PROBLEM DETAILS >> From the first line to the last, write out the records below exactly as they appear.

PROVIDED RECORDS >>
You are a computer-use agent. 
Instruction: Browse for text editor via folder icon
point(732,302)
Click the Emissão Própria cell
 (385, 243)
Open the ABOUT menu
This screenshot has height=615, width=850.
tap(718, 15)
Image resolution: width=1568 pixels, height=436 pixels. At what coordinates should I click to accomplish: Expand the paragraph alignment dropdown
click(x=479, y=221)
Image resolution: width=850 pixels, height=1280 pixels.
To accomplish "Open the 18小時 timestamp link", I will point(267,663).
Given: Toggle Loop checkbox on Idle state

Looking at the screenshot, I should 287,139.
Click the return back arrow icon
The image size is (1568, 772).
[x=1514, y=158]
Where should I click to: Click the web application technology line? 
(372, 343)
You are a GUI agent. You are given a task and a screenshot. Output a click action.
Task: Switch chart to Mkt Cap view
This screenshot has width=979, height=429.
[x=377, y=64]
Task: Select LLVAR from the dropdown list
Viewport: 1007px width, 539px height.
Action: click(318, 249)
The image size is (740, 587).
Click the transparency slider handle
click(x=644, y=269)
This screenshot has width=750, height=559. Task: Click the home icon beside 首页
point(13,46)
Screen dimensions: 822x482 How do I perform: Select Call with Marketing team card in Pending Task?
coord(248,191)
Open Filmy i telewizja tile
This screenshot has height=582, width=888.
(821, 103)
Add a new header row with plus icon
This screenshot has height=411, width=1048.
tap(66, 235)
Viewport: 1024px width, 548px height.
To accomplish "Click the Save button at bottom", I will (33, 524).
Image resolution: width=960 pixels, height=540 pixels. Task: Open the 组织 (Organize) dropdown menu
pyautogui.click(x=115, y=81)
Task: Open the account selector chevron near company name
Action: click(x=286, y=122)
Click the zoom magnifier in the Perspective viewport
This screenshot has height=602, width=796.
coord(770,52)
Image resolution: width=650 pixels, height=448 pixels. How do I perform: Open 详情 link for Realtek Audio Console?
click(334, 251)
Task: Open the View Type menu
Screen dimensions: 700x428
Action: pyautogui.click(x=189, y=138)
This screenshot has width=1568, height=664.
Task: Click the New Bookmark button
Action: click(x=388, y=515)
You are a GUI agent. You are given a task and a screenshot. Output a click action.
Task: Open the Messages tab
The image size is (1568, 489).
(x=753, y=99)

RESPONSE FOR THIS EXERCISE >>
You are a computer-use agent. 
Instruction: Browse for text editor via folder icon
point(732,302)
Click the Emissão Própria cell
 (385, 243)
Open the ABOUT menu
This screenshot has height=615, width=850.
tap(718, 15)
Image resolution: width=1568 pixels, height=436 pixels. At what coordinates should I click to accomplish: Expand the paragraph alignment dropdown
click(x=479, y=221)
Image resolution: width=850 pixels, height=1280 pixels.
To accomplish "Open the 18小時 timestamp link", I will point(267,663).
Given: Toggle Loop checkbox on Idle state

Looking at the screenshot, I should 287,139.
Click the return back arrow icon
The image size is (1568, 772).
[x=1514, y=158]
Where should I click to: Click the web application technology line? 
(372, 343)
You are a GUI agent. You are given a task and a screenshot. Output a click action.
Task: Switch chart to Mkt Cap view
This screenshot has width=979, height=429.
[x=377, y=64]
Task: Select LLVAR from the dropdown list
Viewport: 1007px width, 539px height.
Action: click(318, 249)
The image size is (740, 587).
Click the transparency slider handle
click(x=644, y=269)
This screenshot has width=750, height=559. Task: Click the home icon beside 首页
point(13,46)
Screen dimensions: 822x482 How do I perform: Select Call with Marketing team card in Pending Task?
coord(248,191)
Open Filmy i telewizja tile
This screenshot has height=582, width=888.
(821, 103)
Add a new header row with plus icon
This screenshot has height=411, width=1048.
tap(66, 235)
Viewport: 1024px width, 548px height.
To accomplish "Click the Save button at bottom", I will (33, 524).
Image resolution: width=960 pixels, height=540 pixels. Task: Open the 组织 (Organize) dropdown menu
pyautogui.click(x=115, y=81)
Task: Open the account selector chevron near company name
Action: click(x=286, y=122)
Click the zoom magnifier in the Perspective viewport
This screenshot has height=602, width=796.
coord(770,52)
Image resolution: width=650 pixels, height=448 pixels. How do I perform: Open 详情 link for Realtek Audio Console?
click(334, 251)
Task: Open the View Type menu
Screen dimensions: 700x428
Action: pyautogui.click(x=189, y=138)
This screenshot has width=1568, height=664.
Task: Click the New Bookmark button
Action: click(x=388, y=515)
You are a GUI agent. You are given a task and a screenshot. Output a click action.
Task: Open the Messages tab
The image size is (1568, 489).
(x=753, y=99)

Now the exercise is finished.